Zest-O Corporation
- Trade name: Zest-O
- Formerly: SEMEXCO Marketing Corporation (1980–1995)
- Company type: Private
- Industry: Food Beverage
- Founded: January 16, 1980; 46 years ago
- Founder: Alfredo Yao
- Headquarters: 574 EDSA, Caloocan, Metro Manila, Philippines
- Area served: Worldwide
- Key people: Alfredo M. Yao (Chairman and CEO); Jeffrey S. Yao (President);
- Products: Juices; Soft drinks; Tea drinks; Bottled waters; Dairy products; Instant noodles; Condiments;
- Brands: Zest-O Plus Sunglo Beam Quickchow
- Revenue: ₱2 million (2021)
- Number of employees: 1,000 (2022)
- Website: www.zesto.com.ph

= Zest-O =

Philippine food and beverage company

Zest-O Corporation, commonly known as Zest-O, is a Philippine privately held food and beverage company based in Caloocan. It was founded in 1980 by the businessman Alfredo M. Yao.

==History==
While touring Europe in 1979, Alfredo Yao learned about the Doypack packaging format in one of the European trade exhibits he visited. He bought one machine and tried to market the Doypack packaging format to juice drink manufacturers in the Philippines. When no company took interest, he decided to market his own brand of fruit juice drink. He put up a company called SEMEXCO Marketing Corporation and launched Zest-O orange juice drink in 1980.

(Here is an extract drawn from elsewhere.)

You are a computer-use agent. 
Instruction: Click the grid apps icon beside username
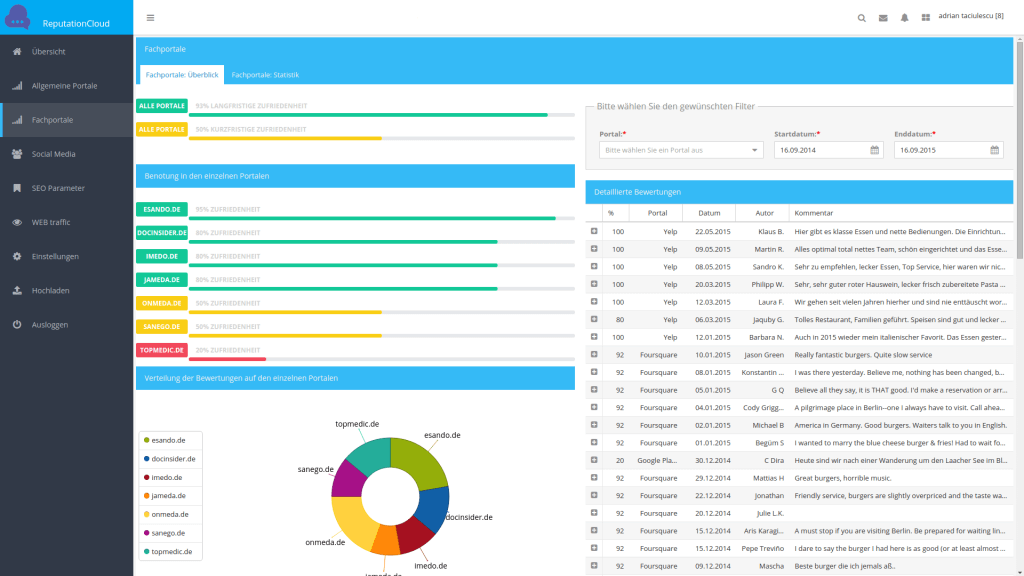(x=925, y=17)
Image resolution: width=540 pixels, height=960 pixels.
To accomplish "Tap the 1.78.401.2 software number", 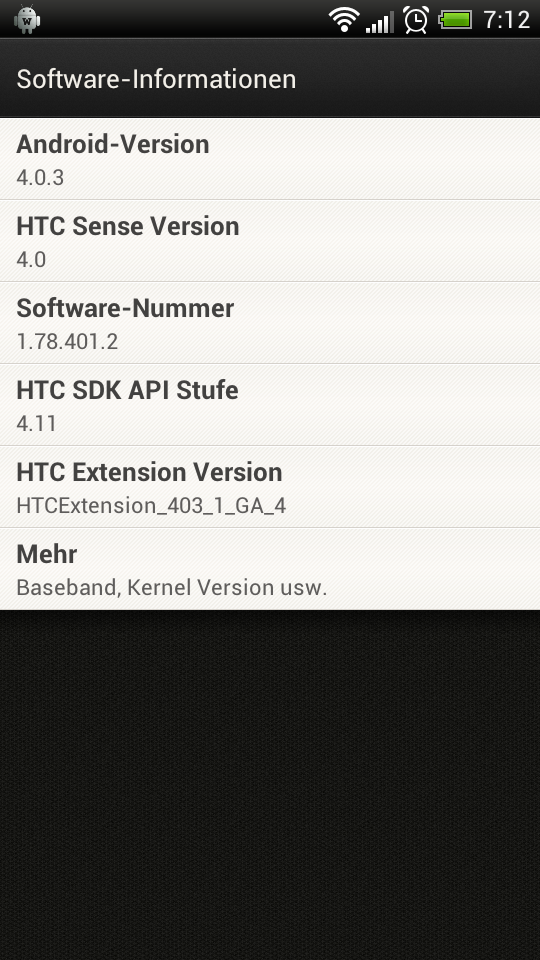I will (x=67, y=342).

Zest-O Cola, Zest-O Dalandan & Zest-O Calamansi carbonated soft drinks were introduced in 2000 while Zest-O Root Beer was introduced in 2005.

==Expansions==
To date, the company also exports mango purées to China, Australia, New Zealand, Korea, Singapore, the United States, and Europe. Looking back, it started with 20 employees in a small corner of a compound. Zest-O Corporation now has over 1,000 workers in various offices across the Philippines.

Early in 2010, the company ventured with PT Kalbe Farma Tbk of Indonesia into the manufacture of a new line of energy drinks, said to be the largest pharmaceutical industry category in Southeast Asia. The new venture recently introduced to the Philippines, Indonesian and New Zealand markets its new line of energy drink called “Extra Joss”.